==== Trecho do texto ====

O Festival de Cinema de Cannes surge em 1939, concebido como uma reação direta ao Festival de Veneza, então cooptado pelos regimes fascistas europeus. Seu objetivo era claro: criar um espaço de celebração da liberdade artística, longe das pressões ideológicas e autoritárias. No entanto, a eclosão da Segunda Grande Guerra, no mesmo período em que ocorreria sua primeira edição, adiou o projeto por sete anos. Foi só em 1946, com o fim do conflito, que Cannes realizou sua primeira edição oficial, consolidando-se ao longo das décadas como um dos maiores e mais prestigiados eventos do cinema mundial. Uma vitrine onde convivem, até hoje, arte, mercado, política e espetáculo.
Uma coisa é fato: não apenas pelos recursos de que dispõe, Cannes ocupa um lugar central na história do cinema justamente por sua curadoria, que há décadas se dedica a tensionar a lógica da narrativa hegemônica. Foi ali que filmes, cineastas e cinematografias marginalizadas encontraram projeção, fugindo do apagamento sistemático promovido pela grande mídia, serva consciente do capital e de seus interesses. Cannes, com todos os seus paradoxos, foi e continua sendo uma plataforma capaz de emancipar vozes, deslocar olhares e projetar para o centro do debate global narrativas que o mercado, por si só, jamais permitiria circular — ou será que permitiria?
Apesar da trajetória como produtor frequentemente expor ao luxo e ao glamour associados ao sucesso na indústria, nada se compara ao contraste vivido durante o Festival de Cannes. Caminhar pela Croisette, vindo de um país onde as contradições sociais são mais que teoria, são uma realidade cotidiana, visível em cada esquina, semáforo e comunidade marginalizada, acentua esse paradoxo. Assiste-se a filmes sobre fome, guerra, colonização e opressão, enquanto, ao redor, desfilam carros de luxo, helicópteros, roupas de grife, festas exclusivas e iates de centenas de milhões de euros. Cannes nasce como um gesto político contra o totalitarismo fascista, mas inscrito nos limites do capitalismo liberal europeu, que também estrutura as desigualdades globais.
O fascismo, como alertaram pensadores como Theodor Adorno e Hannah Arendt, não é um acidente da história, mas uma possibilidade recorrente do próprio capitalismo em crise. Ao longo das décadas, o festival se transforma: de espaço de resistência, torna-se a própria expressão da indústria global do cinema. Hoje, Cannes é muito mais que uma vitrine de filmes, é uma síntese do cinema globalizado, atravessado pela lógica do mercado, pelos fluxos de capital, pela geopolítica dos financiamentos e pela reprodução das hierarquias culturais e econômicas. A contradição está dada desde a origem: um festival que nasce como recusa ao autoritarismo, mas que, pela dinâmica da indústria, se converte em ornamento simbólico do capitalismo global, ainda que preserve, em sua estrutura, a tensão permanente entre ser palco do mercado e espaço de emergência de vozes críticas.

==== Material fornecido ====

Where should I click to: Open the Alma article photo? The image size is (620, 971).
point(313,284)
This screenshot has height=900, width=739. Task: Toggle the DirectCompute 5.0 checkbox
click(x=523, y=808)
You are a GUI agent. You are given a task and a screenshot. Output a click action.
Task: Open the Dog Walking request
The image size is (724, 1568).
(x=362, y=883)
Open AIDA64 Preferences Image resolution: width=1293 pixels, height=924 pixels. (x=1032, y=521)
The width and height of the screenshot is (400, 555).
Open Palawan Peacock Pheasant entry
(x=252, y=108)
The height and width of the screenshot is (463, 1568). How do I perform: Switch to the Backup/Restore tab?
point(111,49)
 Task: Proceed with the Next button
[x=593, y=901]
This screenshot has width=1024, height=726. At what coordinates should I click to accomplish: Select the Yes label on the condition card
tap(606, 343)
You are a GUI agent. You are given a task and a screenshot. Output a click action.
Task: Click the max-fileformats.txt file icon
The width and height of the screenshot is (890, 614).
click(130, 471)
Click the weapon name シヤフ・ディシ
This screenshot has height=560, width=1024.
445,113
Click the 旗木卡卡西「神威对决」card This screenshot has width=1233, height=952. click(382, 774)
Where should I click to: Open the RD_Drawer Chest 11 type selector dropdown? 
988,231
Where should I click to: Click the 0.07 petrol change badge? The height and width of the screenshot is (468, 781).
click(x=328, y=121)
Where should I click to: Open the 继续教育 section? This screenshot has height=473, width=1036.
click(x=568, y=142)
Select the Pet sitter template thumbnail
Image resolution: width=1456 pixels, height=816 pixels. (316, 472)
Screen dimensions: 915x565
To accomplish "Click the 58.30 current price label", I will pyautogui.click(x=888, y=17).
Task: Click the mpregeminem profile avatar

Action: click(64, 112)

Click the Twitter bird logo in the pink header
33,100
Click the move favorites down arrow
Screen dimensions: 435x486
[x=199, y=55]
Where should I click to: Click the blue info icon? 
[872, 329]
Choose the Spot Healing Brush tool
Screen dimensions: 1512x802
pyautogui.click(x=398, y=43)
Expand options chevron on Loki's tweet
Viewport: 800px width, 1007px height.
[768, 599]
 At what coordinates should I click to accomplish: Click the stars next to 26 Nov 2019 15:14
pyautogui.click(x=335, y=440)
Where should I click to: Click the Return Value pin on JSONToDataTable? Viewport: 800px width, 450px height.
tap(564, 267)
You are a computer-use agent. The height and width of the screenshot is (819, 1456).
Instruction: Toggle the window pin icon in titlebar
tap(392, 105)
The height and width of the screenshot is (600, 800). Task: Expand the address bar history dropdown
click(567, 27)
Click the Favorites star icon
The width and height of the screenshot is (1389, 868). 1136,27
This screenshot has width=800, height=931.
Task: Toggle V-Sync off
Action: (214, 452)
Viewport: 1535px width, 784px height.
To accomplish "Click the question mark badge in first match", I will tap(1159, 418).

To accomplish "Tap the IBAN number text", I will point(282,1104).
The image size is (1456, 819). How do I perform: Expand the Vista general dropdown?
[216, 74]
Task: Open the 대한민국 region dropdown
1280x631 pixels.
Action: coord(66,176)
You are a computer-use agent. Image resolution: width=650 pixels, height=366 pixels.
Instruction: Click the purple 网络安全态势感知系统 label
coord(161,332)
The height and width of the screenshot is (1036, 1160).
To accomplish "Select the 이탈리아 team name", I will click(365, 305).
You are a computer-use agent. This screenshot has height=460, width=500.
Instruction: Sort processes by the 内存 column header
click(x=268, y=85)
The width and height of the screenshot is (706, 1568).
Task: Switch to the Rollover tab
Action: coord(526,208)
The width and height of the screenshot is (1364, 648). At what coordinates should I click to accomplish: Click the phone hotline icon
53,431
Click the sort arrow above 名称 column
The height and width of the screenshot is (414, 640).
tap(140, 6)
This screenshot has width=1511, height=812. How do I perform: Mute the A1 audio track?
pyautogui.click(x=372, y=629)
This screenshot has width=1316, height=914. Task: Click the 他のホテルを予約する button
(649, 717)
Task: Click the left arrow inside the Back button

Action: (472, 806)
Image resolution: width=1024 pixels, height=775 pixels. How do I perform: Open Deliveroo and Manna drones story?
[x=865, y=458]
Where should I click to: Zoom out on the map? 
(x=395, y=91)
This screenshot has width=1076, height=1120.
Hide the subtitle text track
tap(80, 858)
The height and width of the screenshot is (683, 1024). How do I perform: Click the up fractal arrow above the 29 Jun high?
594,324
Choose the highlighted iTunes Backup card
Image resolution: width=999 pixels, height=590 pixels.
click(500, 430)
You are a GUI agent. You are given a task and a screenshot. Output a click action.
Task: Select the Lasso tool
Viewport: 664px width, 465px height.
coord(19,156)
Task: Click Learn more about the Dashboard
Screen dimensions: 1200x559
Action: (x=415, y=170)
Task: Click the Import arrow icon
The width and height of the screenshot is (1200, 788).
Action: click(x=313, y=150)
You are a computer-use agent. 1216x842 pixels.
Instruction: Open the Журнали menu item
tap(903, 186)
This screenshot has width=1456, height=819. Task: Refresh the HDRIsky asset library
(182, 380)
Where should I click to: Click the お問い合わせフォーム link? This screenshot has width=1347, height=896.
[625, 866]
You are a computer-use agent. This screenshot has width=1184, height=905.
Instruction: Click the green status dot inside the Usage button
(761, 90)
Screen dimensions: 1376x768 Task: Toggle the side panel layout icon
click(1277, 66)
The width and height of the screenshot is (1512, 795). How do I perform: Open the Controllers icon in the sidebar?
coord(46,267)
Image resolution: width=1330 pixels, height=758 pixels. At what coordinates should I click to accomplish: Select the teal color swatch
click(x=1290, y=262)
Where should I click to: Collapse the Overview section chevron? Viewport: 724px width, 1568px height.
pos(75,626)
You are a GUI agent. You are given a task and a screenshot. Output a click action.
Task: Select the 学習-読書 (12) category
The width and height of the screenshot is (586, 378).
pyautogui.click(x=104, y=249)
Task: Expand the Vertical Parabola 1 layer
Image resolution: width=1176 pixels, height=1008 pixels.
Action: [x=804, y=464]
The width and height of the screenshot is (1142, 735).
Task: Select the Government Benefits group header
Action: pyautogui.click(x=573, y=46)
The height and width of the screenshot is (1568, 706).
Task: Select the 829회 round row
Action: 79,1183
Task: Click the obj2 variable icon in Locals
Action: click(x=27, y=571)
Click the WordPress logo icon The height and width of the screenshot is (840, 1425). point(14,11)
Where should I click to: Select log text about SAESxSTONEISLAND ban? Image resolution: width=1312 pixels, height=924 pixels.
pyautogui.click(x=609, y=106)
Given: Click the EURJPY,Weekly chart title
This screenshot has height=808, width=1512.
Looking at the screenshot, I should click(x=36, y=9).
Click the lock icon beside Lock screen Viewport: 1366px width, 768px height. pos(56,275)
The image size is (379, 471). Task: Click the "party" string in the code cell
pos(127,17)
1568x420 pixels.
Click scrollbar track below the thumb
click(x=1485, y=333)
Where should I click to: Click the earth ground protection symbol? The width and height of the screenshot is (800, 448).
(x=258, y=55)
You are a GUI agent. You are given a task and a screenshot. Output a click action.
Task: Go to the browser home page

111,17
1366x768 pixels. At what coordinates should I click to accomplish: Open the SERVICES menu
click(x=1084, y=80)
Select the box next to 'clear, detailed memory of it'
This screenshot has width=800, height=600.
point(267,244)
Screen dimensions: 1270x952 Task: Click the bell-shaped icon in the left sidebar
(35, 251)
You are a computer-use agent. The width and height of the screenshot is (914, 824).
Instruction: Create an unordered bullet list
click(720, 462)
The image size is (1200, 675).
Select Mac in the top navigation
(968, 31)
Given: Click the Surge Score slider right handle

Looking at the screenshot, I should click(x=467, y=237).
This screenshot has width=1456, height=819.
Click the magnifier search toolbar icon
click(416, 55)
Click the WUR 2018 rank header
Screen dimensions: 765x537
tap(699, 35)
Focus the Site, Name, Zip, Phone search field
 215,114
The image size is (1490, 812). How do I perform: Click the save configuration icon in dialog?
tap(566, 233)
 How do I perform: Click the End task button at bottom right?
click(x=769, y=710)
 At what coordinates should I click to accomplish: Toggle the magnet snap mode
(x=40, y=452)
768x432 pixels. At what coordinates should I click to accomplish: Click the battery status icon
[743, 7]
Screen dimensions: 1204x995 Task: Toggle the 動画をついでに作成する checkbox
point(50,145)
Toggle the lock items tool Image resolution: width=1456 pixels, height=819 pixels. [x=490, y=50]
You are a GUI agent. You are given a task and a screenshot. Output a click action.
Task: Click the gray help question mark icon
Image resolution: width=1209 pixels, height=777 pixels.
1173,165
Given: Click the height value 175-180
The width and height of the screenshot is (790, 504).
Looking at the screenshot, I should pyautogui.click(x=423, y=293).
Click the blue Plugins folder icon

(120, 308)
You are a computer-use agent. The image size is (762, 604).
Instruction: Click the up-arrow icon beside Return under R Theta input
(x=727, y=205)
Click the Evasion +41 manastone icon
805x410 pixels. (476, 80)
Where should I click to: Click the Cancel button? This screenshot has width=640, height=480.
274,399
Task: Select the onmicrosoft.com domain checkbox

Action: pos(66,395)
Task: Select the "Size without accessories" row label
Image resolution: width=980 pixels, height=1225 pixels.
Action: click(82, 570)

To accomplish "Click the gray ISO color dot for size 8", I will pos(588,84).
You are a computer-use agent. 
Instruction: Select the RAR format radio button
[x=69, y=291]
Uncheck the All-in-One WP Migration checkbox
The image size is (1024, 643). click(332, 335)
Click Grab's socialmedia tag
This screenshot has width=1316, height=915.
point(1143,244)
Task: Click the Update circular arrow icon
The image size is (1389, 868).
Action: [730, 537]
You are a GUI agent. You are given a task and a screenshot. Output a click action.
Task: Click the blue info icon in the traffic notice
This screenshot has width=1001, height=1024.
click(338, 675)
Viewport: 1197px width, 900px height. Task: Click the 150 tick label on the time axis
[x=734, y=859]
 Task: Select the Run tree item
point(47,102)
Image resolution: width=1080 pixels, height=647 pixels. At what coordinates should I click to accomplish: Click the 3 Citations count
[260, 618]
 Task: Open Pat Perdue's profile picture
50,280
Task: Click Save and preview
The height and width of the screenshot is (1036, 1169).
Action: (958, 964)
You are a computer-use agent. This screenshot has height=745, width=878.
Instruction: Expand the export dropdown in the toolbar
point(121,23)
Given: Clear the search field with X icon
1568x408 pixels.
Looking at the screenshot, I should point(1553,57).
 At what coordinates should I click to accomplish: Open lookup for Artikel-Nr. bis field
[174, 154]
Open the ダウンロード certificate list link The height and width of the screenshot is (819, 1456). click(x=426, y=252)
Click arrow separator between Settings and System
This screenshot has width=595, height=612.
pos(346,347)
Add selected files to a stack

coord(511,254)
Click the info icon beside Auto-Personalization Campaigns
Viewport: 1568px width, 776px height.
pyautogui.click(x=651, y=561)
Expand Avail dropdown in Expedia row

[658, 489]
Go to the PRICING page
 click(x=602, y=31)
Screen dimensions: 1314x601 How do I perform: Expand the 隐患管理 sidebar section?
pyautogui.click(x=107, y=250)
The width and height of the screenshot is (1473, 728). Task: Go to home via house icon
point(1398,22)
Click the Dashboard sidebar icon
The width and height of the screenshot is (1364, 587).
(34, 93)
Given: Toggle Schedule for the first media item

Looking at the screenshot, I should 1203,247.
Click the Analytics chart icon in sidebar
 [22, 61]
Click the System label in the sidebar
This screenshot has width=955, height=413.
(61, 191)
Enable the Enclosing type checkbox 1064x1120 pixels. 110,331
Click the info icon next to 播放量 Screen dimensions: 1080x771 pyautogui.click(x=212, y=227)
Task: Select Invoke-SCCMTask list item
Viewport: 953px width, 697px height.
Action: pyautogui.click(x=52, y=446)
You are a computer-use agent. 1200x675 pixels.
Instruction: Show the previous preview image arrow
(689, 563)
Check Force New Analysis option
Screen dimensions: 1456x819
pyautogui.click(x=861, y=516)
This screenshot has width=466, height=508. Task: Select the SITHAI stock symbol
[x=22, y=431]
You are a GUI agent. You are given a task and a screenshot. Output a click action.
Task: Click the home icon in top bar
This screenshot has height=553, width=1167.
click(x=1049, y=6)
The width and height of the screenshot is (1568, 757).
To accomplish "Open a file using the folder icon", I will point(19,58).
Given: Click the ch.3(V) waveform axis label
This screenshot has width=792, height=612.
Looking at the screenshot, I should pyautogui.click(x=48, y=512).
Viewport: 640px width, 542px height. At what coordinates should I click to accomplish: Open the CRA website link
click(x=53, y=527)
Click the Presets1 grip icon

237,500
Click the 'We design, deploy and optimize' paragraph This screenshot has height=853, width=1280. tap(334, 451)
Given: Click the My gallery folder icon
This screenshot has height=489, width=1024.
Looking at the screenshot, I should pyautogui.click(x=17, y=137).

====

#### [Tarefa 1]
Traduza para o inglês esta frase do texto sobre o Festival de Cannes: "Seu objetivo era claro: criar um espaço de celebração da liberdade artística, longe das pressões ideológicas e autoritárias."
#### [Tarefa 2]
Diga se cada afirmação abaixo concorda com o texto sobre o Festival de Cannes e responda com sim ou não, citando as palavras do texto que decidem a questão.
(a) A primeira edição oficial do festival aconteceu em 1946.
(b) O festival foi concebido como reação ao Festival de Berlim.
(c) A Segunda Guerra adiou o projeto por dez anos.
#### [Tarefa 3]
Retome o texto sobre o Festival de Cannes a partir de onde ele termina e continue-o.

#### [Resposta da tarefa 1]
Its goal was clear: to create a space for celebrating artistic freedom, far from ideological and authoritarian pressures.

#### [Resposta da tarefa 2]
(a) Sim: "Foi só em 1946, com o fim do conflito, que Cannes realizou sua primeira edição oficial".
(b) Não: "concebido como uma reação direta ao Festival de Veneza".
(c) Não: "adiou o projeto por sete anos".

#### [Resposta da tarefa 3]
Na lógica do capital, manifesta-se de forma cristalina a tese marxista do fetichismo da mercadoria. O festival, com sua estética exuberante, sintetiza esse conceito: o dinheiro não é apenas uma força invisível que estrutura as relações, ele se materializa em forma, desejo e linguagem. O carro, o vestido, o crachá, o coquetel e até o próprio corpo deixam de ser meramente objetos para se tornarem signos, ocultando sob uma superfície reluzente as relações de poder, classe e exploração que os sustentam. E não há contradição maior do que perceber que, nas próprias telas, circulam filmes que desmontam essas estruturas: obras como “Parasita”, de Bong Joon-ho, “Triângulo da Tristeza”, de Ruben Östlund, “Cidade sem Sonho”, de Guillermo Galoe, “Cafarnaum”, de Nadine Labaki, “O Ódio”, de Mathieu Kassovitz, e “Aquarius” de Kleber Mendonça Filho. O desconforto é inevitável. Estar ali, participar, transitar por esse espaço, já me inscreve no jogo simbólico da valorização do capital. Não se trata de uma questão moral nem de culpa individual, mas de uma constatação estrutural: o cinema que denuncia o capital circula, inevitavelmente, dentro dos circuitos que o próprio capital construiu. E isso não é uma abstração teórica, é a materialidade concreta da indústria audiovisual no século XXI.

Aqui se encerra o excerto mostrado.